# Aim 1
Using the patent claims, answer each of the following briefly:
(a) According to claim 3, what is the liquid?
(b) According to claim 4, how is the axis of rotation oriented relative to the sample's substantially planar surface?
(c) According to claim 4, what does the electrode cover with a planar surface?
# Aim 2
In the patent claims, claim 2 states that the size and number of the filter pores vary across the overall filter area. Explain in one to three sentences why, as the claim gives the reason.

** START OF Selection **

Attorney, Agent or Firm: Baker & Daniels LLP
Claims
What is claimed is:
1. An arrangement enabling a liquid to flow evenly around a surface
of a sample, said arrangement comprising: a flow chamber having
said liquid flowing therethrough, a sample located at least in part
in said flow chamber and rotatable about an axis of rotation by
means of a rotary drive, a plurality of inflow pipes and a
plurality of outflow pipes extending into opposing ends of said
flow chamber from an inflow container and an outflow container,
respectively, an inflow tube terminating in the inflow container,
an outflow tube beginning in the outflow container, a flow
generator, and filters arranged in the inflow and/or outflow
container or in the inflow and outflow pipes, respectively, and
having the liquid flowing therethrough.
2. An arrangement enabling a liquid to flow evenly around a surface
of a sample, said arrangement comprising: a flow chamber having
said liquid flowing therethrough, a sample located at least in part
in said flow chamber and rotatable about an axis of rotation by
means of a rotary drive, inflow and outflow pipes each extending to
opposite ends of the flow chamber from inflow and outflow
containers, respectively, an inflow tube terminating in the inflow
container, an outflow tube beginning in the outflow container, a
flow generator, and filters arranged in the inflow and/or outflow
container or in the inflow and outflow pipes, respectively, and
having the liquid flowing therethrough, wherein the inflow and
outflow pipes extend in opposite ends of the flow chamber and the
outflow tube begins in the outflow container and, wherein the
filters include a plurality of filter pores having a size and a
number set to be varying across the overall filter area such that a
pressure differential between the inflow/outflow pipes arranged at
different distances from the inflow/outflow tube, which causes
non-uniform flow through said pipes, is compensated by different
overall pore areas associated with the individual pipes.
3. An arrangement according to claim 2, for electro-depositing or
electro-removing material on or from the surface of the sample,
comprising an electrode in the flow chamber, wherein the liquid is
an electrolyte and wherein the sample and the electrode are
connected to a pulsating or constant current source.
4. An arrangement enabling a liquid to flow evenly around a surface
of a sample and for electro-depositing or electro-removing material
on or from the surface of the sample, said arrangement comprising:
a flow chamber having said liquid flowing therethrough and two
planar confining walls arranged parallel to the direction of flow
and having a first and second recess, respectively, an electrode in
the flow chamber, a sample located at least in part in said flow
chamber and rotatable about an axis of rotation by means of a
rotary drive and having a substantially planar surface having said
axis of rotation arranged perpendicular thereto, inflow and outflow
pipes each extending to opposite ends of the flow chamber from
inflow and outflow containers, respectively, an inflow tube
terminating in the inflow container, an outflow tube beginning in
the outflow container, a flow generator, and filters arranged in
the inflow and/or outflow container or in the inflow and outflow
pipes, respectively, and having the liquid flowing therethrough,
wherein the inflow and outflow pipes extend in opposite ends of the
flow chamber and the outflow tube begins in the outflow container,
wherein the liquid is an electrolyte and the sample and the
electrode are connected to a pulsating or constant current source,
and the electrode covers the second recess with a planar surface
and defines a plane with the associated confining wall.

** END OF Selection **
** START OF Collected material **

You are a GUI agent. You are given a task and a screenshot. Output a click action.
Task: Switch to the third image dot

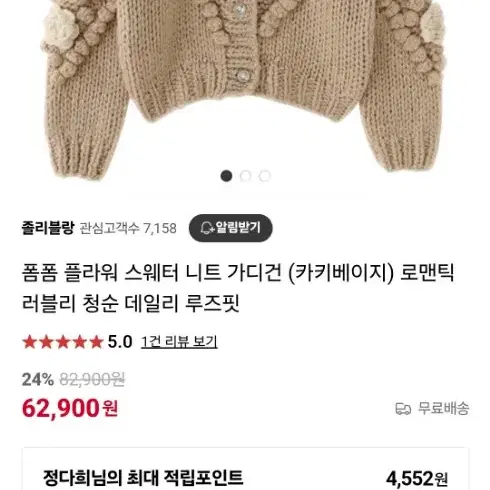click(264, 176)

** END OF Collected material **

# Written response 1
(a) An electrolyte.
(b) It is arranged perpendicular to that surface.
(c) The second recess.

# Written response 2
The inflow and outflow pipes sit at different distances from the inflow or outflow tube, which creates a pressure differential between them and causes non-uniform flow through the pipes. Varying the pore size and number gives each pipe a different overall pore area, and this compensates for that pressure differential.